The Bell Curve hypothesis does not depend on any direct evidence, but rather on its authors' assertion that social and economic factors cannot explain it. Because the typical black ranks at the 15th percentile of the white IQ distribution, say Hernstein and Murray, black socioeconomic status (SES) can only explain the ranking if, on average, it is well below than the 15th percentile of white SES ranking.

The Bell Curve authors claim no such SES inequality exists, and this is the point the Columbia-Northwestern study calls into question. Most studies of socioeconomic status do not consider such obvious factors as family income or neighborhood conditions, and those that do fail to account for the degree of persistent poverty.

Three times as many black children as white children live in families below the official U.S. poverty line. The average black child in the United States lives in a family whose long-term income ranks at about the ninth percentile of white income distribution, according to the study. The percentile ranking for blacks drops to about the fifth percentile of white income distribution when adjusted for the very different neighborhood conditions black and white children typically live in.

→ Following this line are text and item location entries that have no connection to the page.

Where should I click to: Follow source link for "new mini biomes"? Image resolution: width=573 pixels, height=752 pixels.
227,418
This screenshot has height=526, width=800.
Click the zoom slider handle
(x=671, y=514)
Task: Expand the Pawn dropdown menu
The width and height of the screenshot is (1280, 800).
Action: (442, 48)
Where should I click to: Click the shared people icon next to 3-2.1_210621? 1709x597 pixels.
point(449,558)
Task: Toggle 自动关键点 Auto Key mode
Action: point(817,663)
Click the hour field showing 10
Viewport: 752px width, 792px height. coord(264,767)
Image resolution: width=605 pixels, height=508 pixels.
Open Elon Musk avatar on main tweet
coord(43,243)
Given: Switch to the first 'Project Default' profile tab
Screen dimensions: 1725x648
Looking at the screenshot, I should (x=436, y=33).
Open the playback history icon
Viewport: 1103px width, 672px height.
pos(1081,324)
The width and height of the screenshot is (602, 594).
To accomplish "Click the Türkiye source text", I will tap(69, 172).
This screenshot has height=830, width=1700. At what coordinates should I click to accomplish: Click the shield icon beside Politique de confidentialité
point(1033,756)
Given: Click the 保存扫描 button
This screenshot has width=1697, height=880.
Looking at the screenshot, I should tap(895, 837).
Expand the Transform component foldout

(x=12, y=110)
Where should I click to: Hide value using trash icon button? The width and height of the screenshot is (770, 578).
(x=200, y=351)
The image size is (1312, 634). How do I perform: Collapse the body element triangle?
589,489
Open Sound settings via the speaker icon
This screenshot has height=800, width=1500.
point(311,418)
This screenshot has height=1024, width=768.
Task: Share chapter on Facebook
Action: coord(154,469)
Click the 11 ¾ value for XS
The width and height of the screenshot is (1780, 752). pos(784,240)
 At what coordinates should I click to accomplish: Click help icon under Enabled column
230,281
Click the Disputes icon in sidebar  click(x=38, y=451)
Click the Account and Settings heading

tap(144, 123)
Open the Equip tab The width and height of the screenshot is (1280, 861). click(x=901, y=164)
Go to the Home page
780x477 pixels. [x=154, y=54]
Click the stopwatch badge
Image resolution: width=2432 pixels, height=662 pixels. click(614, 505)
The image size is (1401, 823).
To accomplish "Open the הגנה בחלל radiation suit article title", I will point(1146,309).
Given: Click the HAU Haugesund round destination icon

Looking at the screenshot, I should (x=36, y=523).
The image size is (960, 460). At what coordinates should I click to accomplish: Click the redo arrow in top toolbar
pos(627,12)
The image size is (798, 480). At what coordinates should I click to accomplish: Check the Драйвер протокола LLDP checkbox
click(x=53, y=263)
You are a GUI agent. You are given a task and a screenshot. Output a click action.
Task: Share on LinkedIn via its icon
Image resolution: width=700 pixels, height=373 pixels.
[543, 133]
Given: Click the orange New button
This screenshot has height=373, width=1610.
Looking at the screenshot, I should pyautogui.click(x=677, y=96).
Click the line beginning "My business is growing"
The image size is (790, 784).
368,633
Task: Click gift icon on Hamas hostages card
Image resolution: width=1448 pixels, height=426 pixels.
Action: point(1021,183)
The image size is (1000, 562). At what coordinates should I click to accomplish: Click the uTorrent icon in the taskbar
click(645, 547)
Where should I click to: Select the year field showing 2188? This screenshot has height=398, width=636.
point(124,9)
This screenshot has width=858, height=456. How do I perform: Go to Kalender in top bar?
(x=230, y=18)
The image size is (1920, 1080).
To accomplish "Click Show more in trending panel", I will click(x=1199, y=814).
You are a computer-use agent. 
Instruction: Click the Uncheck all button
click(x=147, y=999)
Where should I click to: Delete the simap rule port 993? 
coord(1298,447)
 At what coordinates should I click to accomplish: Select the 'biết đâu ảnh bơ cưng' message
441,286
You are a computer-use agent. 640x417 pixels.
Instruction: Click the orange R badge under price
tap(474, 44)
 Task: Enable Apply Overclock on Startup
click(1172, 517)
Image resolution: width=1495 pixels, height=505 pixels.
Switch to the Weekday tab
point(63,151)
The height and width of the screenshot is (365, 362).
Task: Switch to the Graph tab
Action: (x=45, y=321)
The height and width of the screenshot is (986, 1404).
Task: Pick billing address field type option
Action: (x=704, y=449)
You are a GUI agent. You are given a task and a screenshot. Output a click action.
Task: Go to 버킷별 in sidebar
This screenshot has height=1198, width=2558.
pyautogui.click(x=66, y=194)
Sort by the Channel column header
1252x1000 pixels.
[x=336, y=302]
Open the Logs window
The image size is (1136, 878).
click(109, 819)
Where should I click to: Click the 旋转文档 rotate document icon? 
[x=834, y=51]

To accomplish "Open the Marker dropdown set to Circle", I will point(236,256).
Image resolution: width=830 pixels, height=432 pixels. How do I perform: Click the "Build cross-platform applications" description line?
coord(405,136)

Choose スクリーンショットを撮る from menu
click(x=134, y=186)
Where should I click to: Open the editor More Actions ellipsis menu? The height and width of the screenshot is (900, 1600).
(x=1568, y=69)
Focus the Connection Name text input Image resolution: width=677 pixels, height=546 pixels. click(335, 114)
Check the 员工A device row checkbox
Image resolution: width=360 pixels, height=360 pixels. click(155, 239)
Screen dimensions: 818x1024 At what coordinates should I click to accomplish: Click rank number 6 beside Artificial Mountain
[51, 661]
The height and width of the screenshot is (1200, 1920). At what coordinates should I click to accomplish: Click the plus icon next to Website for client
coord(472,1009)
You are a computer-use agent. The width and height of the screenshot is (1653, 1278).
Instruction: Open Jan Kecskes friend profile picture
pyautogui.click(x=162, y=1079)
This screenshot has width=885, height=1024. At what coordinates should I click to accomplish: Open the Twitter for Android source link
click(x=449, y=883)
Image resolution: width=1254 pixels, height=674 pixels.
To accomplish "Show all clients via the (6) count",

The significance of these factors, and the consequent finding that the economic and learning environments of the home are the most powerful predictors of age-5 racial IQ differences, is the implication that the debate spawned by "The Bell Curve" has badly misdirected the national debate on welfare reform.

Such reform is clearly needed, said Duncan, Brooks-Gunn and Klebanov, but the point of reform should be to focus on the real problems of children rather than the presumed moral failings of their parents. Whatever the merits of requiring mandatory employment and responsible behavior, the researchers said, the key issue -- and the one with the greatest impact on the nation's future -- is how such requirements will affect family poverty.